Read the blog post at FEX-Emu's Site!

Happy new year! A new month brings a new release of FEX-Emu, bringing in the new year.

A large amount of work in this last month, showing that FEX-Emu isn't slowing down even through the holiday season.

AVX emulation work continues

An absolute ton of work landed this last month towards bringing up AVX emulation in this last month. In total there were around 185 new
AVX instructions implemented in FEX-Emu's backend this month. At this point it starts becoming easier to talk about the number of missing instructions
rather than what is implemented.

According to FEX-Emu's instruction decoder tables, we have around 60 more instructions to implement before we can start advertising the feature. Of course
with anything programming related, the last 10% is going to take the longest to implement.

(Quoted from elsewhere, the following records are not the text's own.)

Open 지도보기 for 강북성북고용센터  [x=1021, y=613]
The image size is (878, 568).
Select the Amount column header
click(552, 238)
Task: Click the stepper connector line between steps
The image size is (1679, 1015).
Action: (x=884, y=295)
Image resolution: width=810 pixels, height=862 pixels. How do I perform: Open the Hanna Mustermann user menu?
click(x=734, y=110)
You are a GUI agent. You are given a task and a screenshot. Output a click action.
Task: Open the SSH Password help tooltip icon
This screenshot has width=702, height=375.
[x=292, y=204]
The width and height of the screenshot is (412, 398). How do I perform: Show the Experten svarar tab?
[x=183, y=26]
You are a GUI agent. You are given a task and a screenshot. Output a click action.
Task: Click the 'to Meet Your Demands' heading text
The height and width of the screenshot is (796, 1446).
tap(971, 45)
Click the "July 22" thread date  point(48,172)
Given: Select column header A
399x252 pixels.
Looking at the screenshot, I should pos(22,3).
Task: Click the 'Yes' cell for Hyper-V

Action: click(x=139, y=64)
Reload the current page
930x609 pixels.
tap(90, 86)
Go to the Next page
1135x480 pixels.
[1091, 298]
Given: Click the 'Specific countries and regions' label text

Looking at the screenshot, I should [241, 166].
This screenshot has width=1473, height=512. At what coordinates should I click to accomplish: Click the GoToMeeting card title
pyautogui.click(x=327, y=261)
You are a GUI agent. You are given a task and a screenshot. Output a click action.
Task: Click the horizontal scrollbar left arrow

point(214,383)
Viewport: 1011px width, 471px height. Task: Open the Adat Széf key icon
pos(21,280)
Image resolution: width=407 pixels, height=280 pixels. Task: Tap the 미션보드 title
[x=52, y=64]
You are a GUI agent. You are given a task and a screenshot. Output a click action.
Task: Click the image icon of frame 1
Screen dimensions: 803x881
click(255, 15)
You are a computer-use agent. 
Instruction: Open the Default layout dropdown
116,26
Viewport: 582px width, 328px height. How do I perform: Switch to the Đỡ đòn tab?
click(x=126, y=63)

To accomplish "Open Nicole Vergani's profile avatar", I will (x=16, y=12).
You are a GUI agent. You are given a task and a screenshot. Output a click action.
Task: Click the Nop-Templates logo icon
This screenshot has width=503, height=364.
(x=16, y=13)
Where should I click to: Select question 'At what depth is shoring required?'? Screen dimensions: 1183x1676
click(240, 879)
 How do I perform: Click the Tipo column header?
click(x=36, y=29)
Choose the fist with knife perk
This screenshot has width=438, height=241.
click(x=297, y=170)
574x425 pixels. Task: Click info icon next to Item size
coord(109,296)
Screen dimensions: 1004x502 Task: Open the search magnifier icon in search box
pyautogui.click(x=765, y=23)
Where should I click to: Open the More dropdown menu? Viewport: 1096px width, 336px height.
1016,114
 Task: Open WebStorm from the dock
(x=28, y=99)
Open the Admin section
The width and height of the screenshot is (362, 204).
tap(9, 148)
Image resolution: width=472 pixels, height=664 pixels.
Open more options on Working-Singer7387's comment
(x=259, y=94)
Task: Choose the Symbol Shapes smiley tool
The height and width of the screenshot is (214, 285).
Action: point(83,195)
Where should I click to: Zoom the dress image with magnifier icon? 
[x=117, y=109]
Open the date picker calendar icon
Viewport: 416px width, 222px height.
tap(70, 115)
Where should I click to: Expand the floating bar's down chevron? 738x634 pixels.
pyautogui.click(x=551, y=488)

A huge shoutout to @lioncash for smashing out these implementations so quickly. The amount of work going in to this is
extensive.

As a side-note for users looking forward to this feature. The implementation requires hardware that supports both SVE and SVE2 with a 256-bit register
width now. Which means that Fujitsu A64FX, Neoverse-V1, and all current consumer class Cortex chips are incapable of taking advantage of AVX once
complete. This is a future proofing implementation for when future hardware becomes available that supports what FEX-Emu needs.

Implement a new AArch64 code emitter

One thing that has been a stand out performance bottleneck has been how quickly FEX-Emu can emit AArch64 binary code to memory. The project that
FEX-Emu used for this is ARM/Linaro's project called vixl. This project is a suite of tools including assemblers,
simulators, and disassemblers and many open source projects do use this. This is a very nice project that eases the developer's burden when writing a
JIT that targets ARM devices. Sadly when profiling our code, it turns out that FEX-Emu spensd a decent amount of time inside of vixl code due to how
obtusely large it is. Even with Link-Time-Optimization enabled in our code, we can't reduce the overhead incurred from vixl sadly.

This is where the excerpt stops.